**TEXT**
In November of 2024, at least six clubs were interested in joining professional competitions next season: Atlet (Kyiv), Rebel (Kyiv), Dnister (Zalishchyky), Feniks (Pidmonastyr), Standart (Novi Sanzhary), Lisne. In May of 2025, it became known that 3-5 teams from the amateur league are expected to get admitted to the Second League next season. Among the contenders were listed Rebel, Lisne, Atlet, Penuel (Kryvyi Rih), and Dnister.

**DATA**
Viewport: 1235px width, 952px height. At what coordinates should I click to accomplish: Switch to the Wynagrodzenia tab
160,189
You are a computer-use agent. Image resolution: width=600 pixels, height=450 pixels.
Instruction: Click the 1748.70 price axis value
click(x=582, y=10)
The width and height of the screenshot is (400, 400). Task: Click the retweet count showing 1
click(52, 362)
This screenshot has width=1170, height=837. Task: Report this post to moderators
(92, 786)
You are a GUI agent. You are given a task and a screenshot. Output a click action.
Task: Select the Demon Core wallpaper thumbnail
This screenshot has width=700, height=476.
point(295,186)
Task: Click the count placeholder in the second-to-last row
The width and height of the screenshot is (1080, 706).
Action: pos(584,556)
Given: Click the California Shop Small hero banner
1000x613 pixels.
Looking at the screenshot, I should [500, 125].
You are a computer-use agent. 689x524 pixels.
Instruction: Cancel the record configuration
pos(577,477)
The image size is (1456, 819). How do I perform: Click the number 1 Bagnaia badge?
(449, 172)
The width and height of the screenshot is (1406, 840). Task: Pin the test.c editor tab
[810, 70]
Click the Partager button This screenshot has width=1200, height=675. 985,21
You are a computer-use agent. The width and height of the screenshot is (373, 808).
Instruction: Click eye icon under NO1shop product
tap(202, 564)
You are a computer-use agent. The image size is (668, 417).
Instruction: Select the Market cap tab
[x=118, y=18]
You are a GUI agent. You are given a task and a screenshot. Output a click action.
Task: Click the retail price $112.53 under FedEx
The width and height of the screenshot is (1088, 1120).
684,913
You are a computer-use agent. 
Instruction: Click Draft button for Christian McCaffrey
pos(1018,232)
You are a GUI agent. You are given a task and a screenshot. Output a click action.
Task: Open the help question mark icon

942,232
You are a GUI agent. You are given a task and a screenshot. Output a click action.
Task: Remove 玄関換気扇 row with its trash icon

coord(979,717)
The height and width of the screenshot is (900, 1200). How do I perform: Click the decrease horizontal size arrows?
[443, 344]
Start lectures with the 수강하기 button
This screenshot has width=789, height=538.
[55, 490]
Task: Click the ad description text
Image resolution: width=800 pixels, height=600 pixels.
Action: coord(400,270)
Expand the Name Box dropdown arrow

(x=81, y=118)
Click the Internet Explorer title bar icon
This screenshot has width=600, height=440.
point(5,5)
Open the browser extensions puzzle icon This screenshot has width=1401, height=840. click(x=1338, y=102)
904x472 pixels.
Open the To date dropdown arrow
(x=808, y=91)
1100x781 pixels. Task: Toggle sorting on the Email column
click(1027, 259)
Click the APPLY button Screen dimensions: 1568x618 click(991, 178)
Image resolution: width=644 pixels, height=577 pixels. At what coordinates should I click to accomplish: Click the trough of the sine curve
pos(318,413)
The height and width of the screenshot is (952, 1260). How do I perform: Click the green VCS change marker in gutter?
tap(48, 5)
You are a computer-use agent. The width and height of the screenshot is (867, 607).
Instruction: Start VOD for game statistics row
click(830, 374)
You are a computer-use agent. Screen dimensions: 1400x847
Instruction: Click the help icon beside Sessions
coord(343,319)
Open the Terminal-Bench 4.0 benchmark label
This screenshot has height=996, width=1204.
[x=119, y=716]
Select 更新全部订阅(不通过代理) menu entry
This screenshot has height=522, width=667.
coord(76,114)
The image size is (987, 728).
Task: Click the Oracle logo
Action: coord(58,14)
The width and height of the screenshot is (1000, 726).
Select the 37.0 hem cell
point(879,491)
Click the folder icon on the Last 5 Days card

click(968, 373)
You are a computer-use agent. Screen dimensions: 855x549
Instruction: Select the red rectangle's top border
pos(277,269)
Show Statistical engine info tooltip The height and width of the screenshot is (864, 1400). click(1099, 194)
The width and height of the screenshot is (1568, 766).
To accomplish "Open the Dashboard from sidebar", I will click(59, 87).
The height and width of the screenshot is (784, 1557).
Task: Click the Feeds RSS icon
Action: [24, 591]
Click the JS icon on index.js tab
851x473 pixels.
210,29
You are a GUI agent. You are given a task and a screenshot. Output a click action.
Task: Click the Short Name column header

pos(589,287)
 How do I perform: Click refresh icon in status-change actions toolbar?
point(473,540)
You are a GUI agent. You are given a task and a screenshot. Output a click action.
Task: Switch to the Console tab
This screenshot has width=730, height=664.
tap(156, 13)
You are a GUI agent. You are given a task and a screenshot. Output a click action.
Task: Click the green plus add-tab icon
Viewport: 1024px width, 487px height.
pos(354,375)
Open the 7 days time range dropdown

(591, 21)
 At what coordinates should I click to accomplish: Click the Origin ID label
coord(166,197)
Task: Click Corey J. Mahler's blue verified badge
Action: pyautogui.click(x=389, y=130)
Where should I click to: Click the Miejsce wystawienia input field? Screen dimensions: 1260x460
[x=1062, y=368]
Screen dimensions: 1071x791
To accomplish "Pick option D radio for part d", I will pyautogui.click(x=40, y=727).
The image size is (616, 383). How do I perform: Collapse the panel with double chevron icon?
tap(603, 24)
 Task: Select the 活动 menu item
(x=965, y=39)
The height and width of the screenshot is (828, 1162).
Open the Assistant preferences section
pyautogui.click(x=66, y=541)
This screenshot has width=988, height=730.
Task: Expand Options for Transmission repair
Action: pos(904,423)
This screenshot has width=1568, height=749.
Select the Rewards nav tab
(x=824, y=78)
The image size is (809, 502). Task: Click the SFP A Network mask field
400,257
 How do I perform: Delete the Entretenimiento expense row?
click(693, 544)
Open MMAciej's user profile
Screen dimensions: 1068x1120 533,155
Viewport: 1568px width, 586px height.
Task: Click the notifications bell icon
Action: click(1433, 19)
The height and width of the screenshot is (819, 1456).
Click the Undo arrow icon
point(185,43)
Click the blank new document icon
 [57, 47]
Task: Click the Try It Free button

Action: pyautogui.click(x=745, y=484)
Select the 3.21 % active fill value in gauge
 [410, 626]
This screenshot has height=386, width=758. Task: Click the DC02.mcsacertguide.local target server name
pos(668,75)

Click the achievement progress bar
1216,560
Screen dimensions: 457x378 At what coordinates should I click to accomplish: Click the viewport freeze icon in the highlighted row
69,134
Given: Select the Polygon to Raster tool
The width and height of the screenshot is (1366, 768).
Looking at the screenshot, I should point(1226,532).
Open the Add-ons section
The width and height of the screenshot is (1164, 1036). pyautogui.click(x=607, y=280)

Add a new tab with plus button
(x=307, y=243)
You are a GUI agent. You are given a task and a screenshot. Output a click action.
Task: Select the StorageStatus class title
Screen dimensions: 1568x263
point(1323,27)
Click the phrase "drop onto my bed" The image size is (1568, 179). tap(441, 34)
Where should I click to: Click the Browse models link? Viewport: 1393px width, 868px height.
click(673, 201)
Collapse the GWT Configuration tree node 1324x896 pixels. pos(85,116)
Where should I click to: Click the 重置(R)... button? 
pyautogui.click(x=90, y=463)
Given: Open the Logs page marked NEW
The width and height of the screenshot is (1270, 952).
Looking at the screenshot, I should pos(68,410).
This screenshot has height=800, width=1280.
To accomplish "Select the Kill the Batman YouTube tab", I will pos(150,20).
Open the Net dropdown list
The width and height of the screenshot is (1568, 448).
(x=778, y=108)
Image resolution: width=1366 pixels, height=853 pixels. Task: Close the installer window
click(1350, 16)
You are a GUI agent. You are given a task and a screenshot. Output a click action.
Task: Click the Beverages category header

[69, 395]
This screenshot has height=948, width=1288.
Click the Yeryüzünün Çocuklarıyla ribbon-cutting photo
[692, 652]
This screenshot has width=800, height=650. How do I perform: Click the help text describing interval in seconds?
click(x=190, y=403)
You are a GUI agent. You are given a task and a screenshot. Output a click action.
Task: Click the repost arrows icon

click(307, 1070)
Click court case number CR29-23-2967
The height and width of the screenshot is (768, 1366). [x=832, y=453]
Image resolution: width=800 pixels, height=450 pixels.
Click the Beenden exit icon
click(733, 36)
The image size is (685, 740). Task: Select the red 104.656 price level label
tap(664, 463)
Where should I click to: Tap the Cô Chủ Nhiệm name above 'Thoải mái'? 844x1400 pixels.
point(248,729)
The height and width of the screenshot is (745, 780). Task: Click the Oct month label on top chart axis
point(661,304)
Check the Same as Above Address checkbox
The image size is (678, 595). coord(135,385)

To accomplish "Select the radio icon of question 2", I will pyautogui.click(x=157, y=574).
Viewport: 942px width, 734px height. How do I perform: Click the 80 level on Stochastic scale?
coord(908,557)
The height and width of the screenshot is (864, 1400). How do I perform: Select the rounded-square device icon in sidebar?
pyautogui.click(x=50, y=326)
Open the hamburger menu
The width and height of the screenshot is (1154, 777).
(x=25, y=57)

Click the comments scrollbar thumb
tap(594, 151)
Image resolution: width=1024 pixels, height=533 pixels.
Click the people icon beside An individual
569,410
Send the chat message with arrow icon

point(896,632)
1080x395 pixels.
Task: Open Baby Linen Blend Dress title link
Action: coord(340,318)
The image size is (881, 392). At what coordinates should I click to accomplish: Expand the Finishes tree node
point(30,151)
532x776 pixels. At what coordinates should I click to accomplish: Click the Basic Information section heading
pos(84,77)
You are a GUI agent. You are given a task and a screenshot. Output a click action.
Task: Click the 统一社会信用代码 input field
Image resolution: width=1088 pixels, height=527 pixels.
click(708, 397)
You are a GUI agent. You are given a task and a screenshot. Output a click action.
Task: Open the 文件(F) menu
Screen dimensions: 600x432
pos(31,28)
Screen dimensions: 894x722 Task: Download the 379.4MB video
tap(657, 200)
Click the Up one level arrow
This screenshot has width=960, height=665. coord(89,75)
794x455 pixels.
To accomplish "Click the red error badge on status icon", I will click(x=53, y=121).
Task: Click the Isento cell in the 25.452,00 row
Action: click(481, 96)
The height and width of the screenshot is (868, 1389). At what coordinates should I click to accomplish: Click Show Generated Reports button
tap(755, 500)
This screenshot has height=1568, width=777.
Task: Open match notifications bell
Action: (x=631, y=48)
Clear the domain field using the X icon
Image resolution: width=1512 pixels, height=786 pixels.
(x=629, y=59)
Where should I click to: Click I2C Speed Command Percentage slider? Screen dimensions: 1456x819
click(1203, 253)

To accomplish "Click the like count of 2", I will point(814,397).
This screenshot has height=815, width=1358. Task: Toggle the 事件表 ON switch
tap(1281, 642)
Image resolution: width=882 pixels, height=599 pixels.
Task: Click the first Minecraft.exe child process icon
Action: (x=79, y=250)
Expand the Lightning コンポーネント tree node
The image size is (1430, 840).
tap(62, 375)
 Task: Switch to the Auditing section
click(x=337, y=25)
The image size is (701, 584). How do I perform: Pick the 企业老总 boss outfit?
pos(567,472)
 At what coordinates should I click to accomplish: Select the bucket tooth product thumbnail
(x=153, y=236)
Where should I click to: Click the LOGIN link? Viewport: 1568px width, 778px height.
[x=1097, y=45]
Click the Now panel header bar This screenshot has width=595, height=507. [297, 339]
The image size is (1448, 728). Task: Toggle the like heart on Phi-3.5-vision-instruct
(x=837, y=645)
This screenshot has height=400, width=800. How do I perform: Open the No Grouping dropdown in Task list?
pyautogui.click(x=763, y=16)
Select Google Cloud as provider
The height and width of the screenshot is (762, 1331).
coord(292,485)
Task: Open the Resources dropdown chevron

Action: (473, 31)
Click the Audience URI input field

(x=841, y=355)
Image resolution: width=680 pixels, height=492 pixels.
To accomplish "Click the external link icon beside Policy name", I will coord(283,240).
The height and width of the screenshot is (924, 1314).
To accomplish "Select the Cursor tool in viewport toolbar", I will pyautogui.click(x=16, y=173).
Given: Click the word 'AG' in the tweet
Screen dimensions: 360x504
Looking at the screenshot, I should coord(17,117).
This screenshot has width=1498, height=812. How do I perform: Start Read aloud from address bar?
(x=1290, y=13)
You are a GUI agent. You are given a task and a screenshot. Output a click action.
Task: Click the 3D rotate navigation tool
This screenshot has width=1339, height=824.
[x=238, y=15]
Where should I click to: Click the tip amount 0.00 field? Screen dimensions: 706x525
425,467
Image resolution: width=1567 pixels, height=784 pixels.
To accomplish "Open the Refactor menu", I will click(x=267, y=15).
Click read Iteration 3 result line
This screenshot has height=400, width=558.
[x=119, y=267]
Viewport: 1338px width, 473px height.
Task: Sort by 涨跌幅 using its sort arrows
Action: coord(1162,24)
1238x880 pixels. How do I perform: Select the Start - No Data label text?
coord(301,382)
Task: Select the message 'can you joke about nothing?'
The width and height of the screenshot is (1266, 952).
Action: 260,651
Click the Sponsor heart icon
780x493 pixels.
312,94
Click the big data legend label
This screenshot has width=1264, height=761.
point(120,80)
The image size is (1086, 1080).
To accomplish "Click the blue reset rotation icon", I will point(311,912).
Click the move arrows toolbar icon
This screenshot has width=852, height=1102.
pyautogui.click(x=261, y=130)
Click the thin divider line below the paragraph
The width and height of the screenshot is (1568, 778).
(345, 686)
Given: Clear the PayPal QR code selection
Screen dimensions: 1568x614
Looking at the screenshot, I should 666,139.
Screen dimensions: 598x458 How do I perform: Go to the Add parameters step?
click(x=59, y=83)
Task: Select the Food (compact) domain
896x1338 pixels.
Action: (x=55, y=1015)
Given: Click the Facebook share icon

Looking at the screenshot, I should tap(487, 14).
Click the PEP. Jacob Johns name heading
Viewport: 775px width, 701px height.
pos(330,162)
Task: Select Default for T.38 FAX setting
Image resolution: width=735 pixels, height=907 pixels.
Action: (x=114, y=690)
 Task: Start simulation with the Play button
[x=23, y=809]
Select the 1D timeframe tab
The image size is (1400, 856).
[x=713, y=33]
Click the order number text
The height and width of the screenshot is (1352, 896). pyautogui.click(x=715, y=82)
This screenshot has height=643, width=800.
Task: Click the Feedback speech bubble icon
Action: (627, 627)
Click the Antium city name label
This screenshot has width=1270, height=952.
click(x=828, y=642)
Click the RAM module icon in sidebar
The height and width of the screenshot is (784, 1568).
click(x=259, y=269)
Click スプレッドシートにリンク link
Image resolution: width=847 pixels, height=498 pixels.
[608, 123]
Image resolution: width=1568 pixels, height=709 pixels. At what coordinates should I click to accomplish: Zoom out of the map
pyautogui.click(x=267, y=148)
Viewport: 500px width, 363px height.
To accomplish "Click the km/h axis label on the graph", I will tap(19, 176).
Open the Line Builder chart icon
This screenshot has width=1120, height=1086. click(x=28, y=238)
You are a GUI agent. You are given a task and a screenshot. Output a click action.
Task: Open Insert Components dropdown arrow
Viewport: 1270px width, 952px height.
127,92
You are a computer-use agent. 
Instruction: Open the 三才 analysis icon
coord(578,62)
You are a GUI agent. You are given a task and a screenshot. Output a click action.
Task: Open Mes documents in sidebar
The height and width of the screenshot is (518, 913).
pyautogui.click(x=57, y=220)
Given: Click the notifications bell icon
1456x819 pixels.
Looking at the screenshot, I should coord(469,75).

**TASK BRIEF**
From the passage on Ukrainian amateur clubs seeking promotion, extract word for word the stretch from "In November of" through "Rih), and Dnister.".

**SOLUTION TO THE PROBLEM**
In November of 2024, at least six clubs were interested in joining professional competitions next season: Atlet (Kyiv), Rebel (Kyiv), Dnister (Zalishchyky), Feniks (Pidmonastyr), Standart (Novi Sanzhary), Lisne. In May of 2025, it became known that 3-5 teams from the amateur league are expected to get admitted to the Second League next season. Among the contenders were listed Rebel, Lisne, Atlet, Penuel (Kryvyi Rih), and Dnister.